» Directions
The response must consist of all the records, retyped exactly.

» Saved data entries
____

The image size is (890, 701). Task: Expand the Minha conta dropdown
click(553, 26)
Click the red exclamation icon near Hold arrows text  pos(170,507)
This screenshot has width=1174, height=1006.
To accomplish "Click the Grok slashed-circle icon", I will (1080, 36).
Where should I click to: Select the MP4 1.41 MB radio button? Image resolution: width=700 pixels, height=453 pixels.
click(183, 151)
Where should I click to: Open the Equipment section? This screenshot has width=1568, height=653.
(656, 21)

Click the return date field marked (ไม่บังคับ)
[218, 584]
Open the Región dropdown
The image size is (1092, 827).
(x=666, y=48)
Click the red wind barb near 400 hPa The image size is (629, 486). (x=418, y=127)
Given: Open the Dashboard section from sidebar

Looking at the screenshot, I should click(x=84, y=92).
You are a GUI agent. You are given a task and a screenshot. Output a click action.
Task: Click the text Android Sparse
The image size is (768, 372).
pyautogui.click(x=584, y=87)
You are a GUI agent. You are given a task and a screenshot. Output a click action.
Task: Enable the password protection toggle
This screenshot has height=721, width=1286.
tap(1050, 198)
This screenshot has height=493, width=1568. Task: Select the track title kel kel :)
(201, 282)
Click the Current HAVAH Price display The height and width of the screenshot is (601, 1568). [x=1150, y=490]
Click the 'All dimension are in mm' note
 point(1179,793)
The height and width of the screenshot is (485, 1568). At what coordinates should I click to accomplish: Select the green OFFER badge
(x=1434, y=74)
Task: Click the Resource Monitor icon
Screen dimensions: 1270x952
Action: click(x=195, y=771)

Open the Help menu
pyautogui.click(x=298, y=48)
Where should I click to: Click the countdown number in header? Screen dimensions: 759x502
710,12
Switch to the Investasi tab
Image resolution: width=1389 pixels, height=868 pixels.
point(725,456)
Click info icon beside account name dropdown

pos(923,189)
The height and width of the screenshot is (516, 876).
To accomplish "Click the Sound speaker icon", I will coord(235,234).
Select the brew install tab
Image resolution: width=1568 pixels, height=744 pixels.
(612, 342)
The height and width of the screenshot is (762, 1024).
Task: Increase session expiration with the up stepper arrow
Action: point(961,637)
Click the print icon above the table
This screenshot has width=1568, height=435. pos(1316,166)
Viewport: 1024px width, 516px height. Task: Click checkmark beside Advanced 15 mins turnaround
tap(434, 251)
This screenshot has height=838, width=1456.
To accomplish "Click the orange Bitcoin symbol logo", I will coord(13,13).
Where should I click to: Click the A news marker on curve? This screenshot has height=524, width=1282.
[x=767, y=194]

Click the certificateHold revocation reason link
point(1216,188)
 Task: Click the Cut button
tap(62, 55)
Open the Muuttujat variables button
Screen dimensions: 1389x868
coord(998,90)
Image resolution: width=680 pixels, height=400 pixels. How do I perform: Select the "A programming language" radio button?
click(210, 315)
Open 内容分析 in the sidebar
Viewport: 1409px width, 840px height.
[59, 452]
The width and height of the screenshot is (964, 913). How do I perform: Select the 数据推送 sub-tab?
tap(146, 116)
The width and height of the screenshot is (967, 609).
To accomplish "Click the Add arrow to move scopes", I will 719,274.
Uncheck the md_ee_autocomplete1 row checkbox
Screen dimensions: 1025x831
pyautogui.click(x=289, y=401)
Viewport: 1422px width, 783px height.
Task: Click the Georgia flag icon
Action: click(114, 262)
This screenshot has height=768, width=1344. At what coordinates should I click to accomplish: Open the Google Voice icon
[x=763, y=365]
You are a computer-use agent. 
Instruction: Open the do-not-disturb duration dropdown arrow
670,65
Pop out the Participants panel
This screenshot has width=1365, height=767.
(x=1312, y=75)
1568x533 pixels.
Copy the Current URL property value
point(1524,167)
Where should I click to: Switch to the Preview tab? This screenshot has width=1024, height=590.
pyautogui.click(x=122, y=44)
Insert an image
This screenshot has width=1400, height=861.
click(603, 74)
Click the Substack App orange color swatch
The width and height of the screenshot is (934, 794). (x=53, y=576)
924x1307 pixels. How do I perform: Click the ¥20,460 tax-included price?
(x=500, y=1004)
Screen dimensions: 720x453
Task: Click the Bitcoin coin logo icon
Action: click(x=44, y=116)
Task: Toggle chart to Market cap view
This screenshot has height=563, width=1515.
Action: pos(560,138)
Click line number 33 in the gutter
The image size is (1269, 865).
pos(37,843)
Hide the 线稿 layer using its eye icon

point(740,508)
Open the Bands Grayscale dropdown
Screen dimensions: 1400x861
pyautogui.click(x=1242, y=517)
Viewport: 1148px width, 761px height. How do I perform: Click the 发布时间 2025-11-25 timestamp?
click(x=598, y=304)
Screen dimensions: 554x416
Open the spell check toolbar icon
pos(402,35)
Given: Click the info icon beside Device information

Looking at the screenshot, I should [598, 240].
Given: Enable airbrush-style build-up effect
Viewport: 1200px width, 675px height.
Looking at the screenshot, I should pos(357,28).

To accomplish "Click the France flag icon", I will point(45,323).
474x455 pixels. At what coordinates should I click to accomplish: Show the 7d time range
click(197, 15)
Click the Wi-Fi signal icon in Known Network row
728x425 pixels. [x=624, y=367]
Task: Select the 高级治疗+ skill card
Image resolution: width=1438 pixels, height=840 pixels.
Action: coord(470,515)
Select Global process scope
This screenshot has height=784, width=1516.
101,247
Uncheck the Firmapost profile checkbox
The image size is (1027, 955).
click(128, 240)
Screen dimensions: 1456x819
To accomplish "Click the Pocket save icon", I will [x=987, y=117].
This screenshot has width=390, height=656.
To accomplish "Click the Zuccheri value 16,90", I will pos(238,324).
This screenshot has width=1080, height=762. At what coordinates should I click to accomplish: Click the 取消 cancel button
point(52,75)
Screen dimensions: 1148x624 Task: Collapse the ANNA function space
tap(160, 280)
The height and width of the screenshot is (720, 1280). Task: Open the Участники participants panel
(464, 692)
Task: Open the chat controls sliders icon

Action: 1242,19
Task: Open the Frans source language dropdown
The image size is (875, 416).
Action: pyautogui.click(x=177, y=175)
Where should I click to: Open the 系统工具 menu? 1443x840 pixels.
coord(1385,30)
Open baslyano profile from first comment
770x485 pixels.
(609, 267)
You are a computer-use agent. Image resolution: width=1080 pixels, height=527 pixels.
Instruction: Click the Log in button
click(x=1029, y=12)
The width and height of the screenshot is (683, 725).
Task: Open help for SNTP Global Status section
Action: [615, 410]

____

» Exercise answer
The image size is (890, 701). Task: Expand the Minha conta dropdown
click(553, 26)
Click the red exclamation icon near Hold arrows text  pos(170,507)
This screenshot has width=1174, height=1006.
To accomplish "Click the Grok slashed-circle icon", I will (1080, 36).
Where should I click to: Select the MP4 1.41 MB radio button? Image resolution: width=700 pixels, height=453 pixels.
click(183, 151)
Where should I click to: Open the Equipment section? This screenshot has width=1568, height=653.
(656, 21)

Click the return date field marked (ไม่บังคับ)
[218, 584]
Open the Región dropdown
The image size is (1092, 827).
(x=666, y=48)
Click the red wind barb near 400 hPa The image size is (629, 486). (x=418, y=127)
Given: Open the Dashboard section from sidebar

Looking at the screenshot, I should click(x=84, y=92).
You are a GUI agent. You are given a task and a screenshot. Output a click action.
Task: Click the text Android Sparse
The image size is (768, 372).
pyautogui.click(x=584, y=87)
You are a GUI agent. You are given a task and a screenshot. Output a click action.
Task: Enable the password protection toggle
This screenshot has height=721, width=1286.
tap(1050, 198)
This screenshot has height=493, width=1568. Task: Select the track title kel kel :)
(201, 282)
Click the Current HAVAH Price display The height and width of the screenshot is (601, 1568). [x=1150, y=490]
Click the 'All dimension are in mm' note
 point(1179,793)
The height and width of the screenshot is (485, 1568). At what coordinates should I click to accomplish: Select the green OFFER badge
(x=1434, y=74)
Task: Click the Resource Monitor icon
Screen dimensions: 1270x952
Action: click(x=195, y=771)

Open the Help menu
pyautogui.click(x=298, y=48)
Where should I click to: Click the countdown number in header? Screen dimensions: 759x502
710,12
Switch to the Investasi tab
Image resolution: width=1389 pixels, height=868 pixels.
point(725,456)
Click info icon beside account name dropdown

pos(923,189)
The height and width of the screenshot is (516, 876).
To accomplish "Click the Sound speaker icon", I will coord(235,234).
Select the brew install tab
Image resolution: width=1568 pixels, height=744 pixels.
(612, 342)
The height and width of the screenshot is (762, 1024).
Task: Increase session expiration with the up stepper arrow
Action: point(961,637)
Click the print icon above the table
This screenshot has width=1568, height=435. pos(1316,166)
Viewport: 1024px width, 516px height. Task: Click checkmark beside Advanced 15 mins turnaround
tap(434, 251)
This screenshot has height=838, width=1456.
To accomplish "Click the orange Bitcoin symbol logo", I will coord(13,13).
Where should I click to: Click the A news marker on curve? This screenshot has height=524, width=1282.
[x=767, y=194]

Click the certificateHold revocation reason link
point(1216,188)
 Task: Click the Cut button
tap(62, 55)
Open the Muuttujat variables button
Screen dimensions: 1389x868
coord(998,90)
Image resolution: width=680 pixels, height=400 pixels. How do I perform: Select the "A programming language" radio button?
click(210, 315)
Open 内容分析 in the sidebar
Viewport: 1409px width, 840px height.
[59, 452]
The width and height of the screenshot is (964, 913). How do I perform: Select the 数据推送 sub-tab?
tap(146, 116)
The width and height of the screenshot is (967, 609).
To accomplish "Click the Add arrow to move scopes", I will 719,274.
Uncheck the md_ee_autocomplete1 row checkbox
Screen dimensions: 1025x831
pyautogui.click(x=289, y=401)
Viewport: 1422px width, 783px height.
Task: Click the Georgia flag icon
Action: click(114, 262)
This screenshot has height=768, width=1344. At what coordinates should I click to accomplish: Open the Google Voice icon
[x=763, y=365]
You are a computer-use agent. 
Instruction: Open the do-not-disturb duration dropdown arrow
670,65
Pop out the Participants panel
This screenshot has width=1365, height=767.
(x=1312, y=75)
1568x533 pixels.
Copy the Current URL property value
point(1524,167)
Where should I click to: Switch to the Preview tab? This screenshot has width=1024, height=590.
pyautogui.click(x=122, y=44)
Insert an image
This screenshot has width=1400, height=861.
click(603, 74)
Click the Substack App orange color swatch
The width and height of the screenshot is (934, 794). (x=53, y=576)
924x1307 pixels. How do I perform: Click the ¥20,460 tax-included price?
(x=500, y=1004)
Screen dimensions: 720x453
Task: Click the Bitcoin coin logo icon
Action: click(x=44, y=116)
Task: Toggle chart to Market cap view
This screenshot has height=563, width=1515.
Action: pos(560,138)
Click line number 33 in the gutter
The image size is (1269, 865).
pos(37,843)
Hide the 线稿 layer using its eye icon

point(740,508)
Open the Bands Grayscale dropdown
Screen dimensions: 1400x861
pyautogui.click(x=1242, y=517)
Viewport: 1148px width, 761px height. How do I perform: Click the 发布时间 2025-11-25 timestamp?
click(x=598, y=304)
Screen dimensions: 554x416
Open the spell check toolbar icon
pos(402,35)
Given: Click the info icon beside Device information

Looking at the screenshot, I should [598, 240].
Given: Enable airbrush-style build-up effect
Viewport: 1200px width, 675px height.
Looking at the screenshot, I should pos(357,28).

To accomplish "Click the France flag icon", I will point(45,323).
474x455 pixels. At what coordinates should I click to accomplish: Show the 7d time range
click(197, 15)
Click the Wi-Fi signal icon in Known Network row
728x425 pixels. [x=624, y=367]
Task: Select the 高级治疗+ skill card
Image resolution: width=1438 pixels, height=840 pixels.
Action: coord(470,515)
Select Global process scope
This screenshot has height=784, width=1516.
101,247
Uncheck the Firmapost profile checkbox
The image size is (1027, 955).
click(128, 240)
Screen dimensions: 1456x819
To accomplish "Click the Pocket save icon", I will [x=987, y=117].
This screenshot has width=390, height=656.
To accomplish "Click the Zuccheri value 16,90", I will pos(238,324).
This screenshot has width=1080, height=762. At what coordinates should I click to accomplish: Click the 取消 cancel button
point(52,75)
Screen dimensions: 1148x624 Task: Collapse the ANNA function space
tap(160, 280)
The height and width of the screenshot is (720, 1280). Task: Open the Участники participants panel
(464, 692)
Task: Open the chat controls sliders icon

Action: 1242,19
Task: Open the Frans source language dropdown
The image size is (875, 416).
Action: pyautogui.click(x=177, y=175)
Where should I click to: Open the 系统工具 menu? 1443x840 pixels.
coord(1385,30)
Open baslyano profile from first comment
770x485 pixels.
(609, 267)
You are a computer-use agent. Image resolution: width=1080 pixels, height=527 pixels.
Instruction: Click the Log in button
click(x=1029, y=12)
The width and height of the screenshot is (683, 725).
Task: Open help for SNTP Global Status section
Action: [615, 410]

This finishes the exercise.